■ Records supplied ■
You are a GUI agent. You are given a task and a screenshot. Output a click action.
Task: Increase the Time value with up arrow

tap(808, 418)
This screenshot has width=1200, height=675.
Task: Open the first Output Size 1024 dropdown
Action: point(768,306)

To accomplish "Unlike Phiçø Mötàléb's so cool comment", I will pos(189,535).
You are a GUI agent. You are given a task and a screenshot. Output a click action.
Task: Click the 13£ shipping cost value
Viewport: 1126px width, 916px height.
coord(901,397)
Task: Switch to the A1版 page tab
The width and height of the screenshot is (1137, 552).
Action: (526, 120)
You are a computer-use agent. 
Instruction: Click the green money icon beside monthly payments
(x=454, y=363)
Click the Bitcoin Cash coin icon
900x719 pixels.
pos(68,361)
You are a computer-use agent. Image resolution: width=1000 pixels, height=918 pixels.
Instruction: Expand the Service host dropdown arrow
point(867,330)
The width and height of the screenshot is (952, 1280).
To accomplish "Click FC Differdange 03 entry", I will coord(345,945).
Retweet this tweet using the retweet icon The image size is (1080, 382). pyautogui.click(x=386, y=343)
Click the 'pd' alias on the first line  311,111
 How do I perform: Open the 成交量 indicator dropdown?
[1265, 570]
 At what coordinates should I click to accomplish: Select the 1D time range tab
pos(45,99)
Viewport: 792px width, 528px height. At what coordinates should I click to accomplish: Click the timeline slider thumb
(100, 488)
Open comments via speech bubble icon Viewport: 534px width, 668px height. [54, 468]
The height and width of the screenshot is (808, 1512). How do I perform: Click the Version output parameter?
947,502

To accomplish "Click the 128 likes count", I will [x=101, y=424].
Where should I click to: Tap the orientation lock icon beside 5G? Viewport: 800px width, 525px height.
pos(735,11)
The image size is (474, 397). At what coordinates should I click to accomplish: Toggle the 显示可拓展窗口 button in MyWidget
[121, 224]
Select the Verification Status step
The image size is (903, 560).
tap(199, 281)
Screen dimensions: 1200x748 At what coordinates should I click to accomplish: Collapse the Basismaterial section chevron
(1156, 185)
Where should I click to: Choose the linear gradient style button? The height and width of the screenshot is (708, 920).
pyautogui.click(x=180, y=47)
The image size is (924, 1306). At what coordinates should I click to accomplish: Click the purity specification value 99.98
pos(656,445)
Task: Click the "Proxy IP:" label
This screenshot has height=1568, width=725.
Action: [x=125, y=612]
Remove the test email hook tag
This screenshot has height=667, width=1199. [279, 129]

■ Task goal ■
Only the lines from the one containing "The height and width of the screenshot is (808, 1512)." through the end of the material should be reproduced, exactly, with both ends included.

■ Exercise result ■
The height and width of the screenshot is (808, 1512). How do I perform: Click the Version output parameter?
947,502

To accomplish "Click the 128 likes count", I will [x=101, y=424].
Where should I click to: Tap the orientation lock icon beside 5G? Viewport: 800px width, 525px height.
pos(735,11)
The image size is (474, 397). At what coordinates should I click to accomplish: Toggle the 显示可拓展窗口 button in MyWidget
[121, 224]
Select the Verification Status step
The image size is (903, 560).
tap(199, 281)
Screen dimensions: 1200x748 At what coordinates should I click to accomplish: Collapse the Basismaterial section chevron
(1156, 185)
Where should I click to: Choose the linear gradient style button? The height and width of the screenshot is (708, 920).
pyautogui.click(x=180, y=47)
The image size is (924, 1306). At what coordinates should I click to accomplish: Click the purity specification value 99.98
pos(656,445)
Task: Click the "Proxy IP:" label
This screenshot has height=1568, width=725.
Action: [x=125, y=612]
Remove the test email hook tag
This screenshot has height=667, width=1199. [279, 129]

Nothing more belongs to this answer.